• _Your instructions_
Pictures are not part of the copy. Write out exactly the lines from the line with "Given: Click fold-end" through the end of the entries below.

[Data — start]

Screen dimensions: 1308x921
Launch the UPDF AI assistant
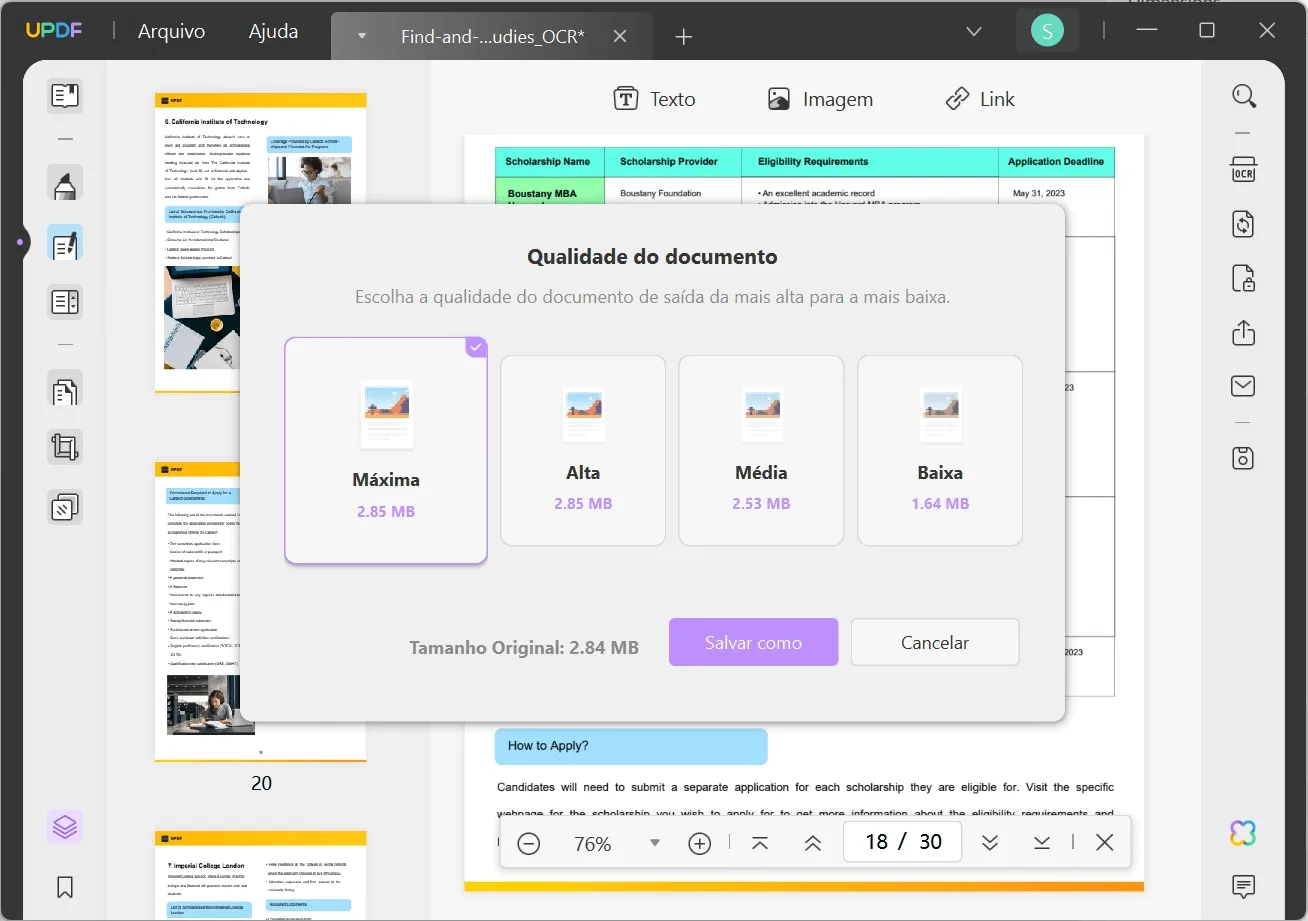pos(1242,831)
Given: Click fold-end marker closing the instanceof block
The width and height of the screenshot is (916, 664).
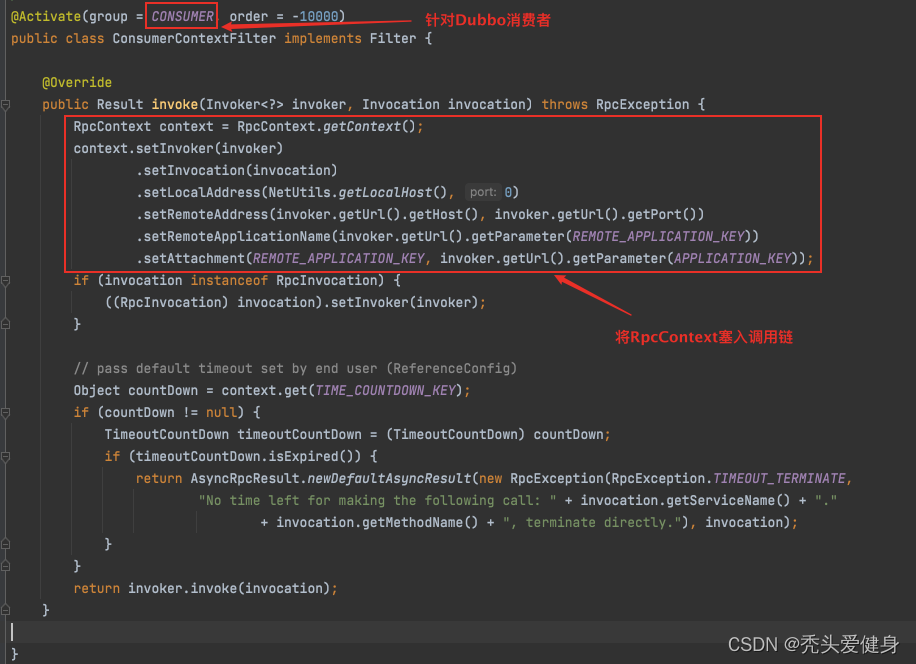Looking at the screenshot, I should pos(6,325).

[Data — finish]

• _Written solution_
Given: Click fold-end marker closing the instanceof block
The width and height of the screenshot is (916, 664).
Looking at the screenshot, I should pos(6,325).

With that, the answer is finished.